### Task to complete
Reproduce the following lines verbatim, beginning at the start of the records and continuing through the line containing "Action: [114, 201]".

### Supplied data
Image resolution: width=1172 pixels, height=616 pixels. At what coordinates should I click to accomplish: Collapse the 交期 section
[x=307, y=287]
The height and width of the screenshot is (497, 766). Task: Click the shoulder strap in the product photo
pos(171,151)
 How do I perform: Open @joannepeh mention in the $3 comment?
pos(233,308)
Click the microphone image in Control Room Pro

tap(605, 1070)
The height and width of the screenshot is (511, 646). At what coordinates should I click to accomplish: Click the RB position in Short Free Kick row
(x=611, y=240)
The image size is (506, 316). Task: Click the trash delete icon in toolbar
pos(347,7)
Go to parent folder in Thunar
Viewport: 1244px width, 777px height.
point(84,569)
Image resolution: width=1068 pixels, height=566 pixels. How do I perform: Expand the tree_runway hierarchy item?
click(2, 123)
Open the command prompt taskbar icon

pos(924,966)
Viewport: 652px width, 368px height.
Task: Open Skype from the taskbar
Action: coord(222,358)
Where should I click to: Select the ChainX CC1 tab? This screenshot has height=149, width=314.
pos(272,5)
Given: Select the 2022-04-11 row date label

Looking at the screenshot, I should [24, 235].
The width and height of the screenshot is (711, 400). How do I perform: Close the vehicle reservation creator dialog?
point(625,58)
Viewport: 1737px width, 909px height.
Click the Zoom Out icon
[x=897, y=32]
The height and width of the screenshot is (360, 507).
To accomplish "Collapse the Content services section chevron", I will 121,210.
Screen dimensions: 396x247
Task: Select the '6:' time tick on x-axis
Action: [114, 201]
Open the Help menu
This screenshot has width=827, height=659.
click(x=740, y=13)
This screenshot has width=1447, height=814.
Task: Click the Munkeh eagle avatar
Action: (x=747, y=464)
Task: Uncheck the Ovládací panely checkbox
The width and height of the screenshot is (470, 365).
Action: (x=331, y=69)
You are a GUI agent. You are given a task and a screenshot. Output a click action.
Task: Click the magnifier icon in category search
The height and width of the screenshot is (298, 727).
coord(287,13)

### Full answer
Image resolution: width=1172 pixels, height=616 pixels. At what coordinates should I click to accomplish: Collapse the 交期 section
[x=307, y=287]
The height and width of the screenshot is (497, 766). Task: Click the shoulder strap in the product photo
pos(171,151)
 How do I perform: Open @joannepeh mention in the $3 comment?
pos(233,308)
Click the microphone image in Control Room Pro

tap(605, 1070)
The height and width of the screenshot is (511, 646). At what coordinates should I click to accomplish: Click the RB position in Short Free Kick row
(x=611, y=240)
The image size is (506, 316). Task: Click the trash delete icon in toolbar
pos(347,7)
Go to parent folder in Thunar
Viewport: 1244px width, 777px height.
point(84,569)
Image resolution: width=1068 pixels, height=566 pixels. How do I perform: Expand the tree_runway hierarchy item?
click(2, 123)
Open the command prompt taskbar icon

pos(924,966)
Viewport: 652px width, 368px height.
Task: Open Skype from the taskbar
Action: coord(222,358)
Where should I click to: Select the ChainX CC1 tab? This screenshot has height=149, width=314.
pos(272,5)
Given: Select the 2022-04-11 row date label

Looking at the screenshot, I should [24, 235].
The width and height of the screenshot is (711, 400). How do I perform: Close the vehicle reservation creator dialog?
point(625,58)
Viewport: 1737px width, 909px height.
Click the Zoom Out icon
[x=897, y=32]
The height and width of the screenshot is (360, 507).
To accomplish "Collapse the Content services section chevron", I will 121,210.
Screen dimensions: 396x247
Task: Select the '6:' time tick on x-axis
Action: [114, 201]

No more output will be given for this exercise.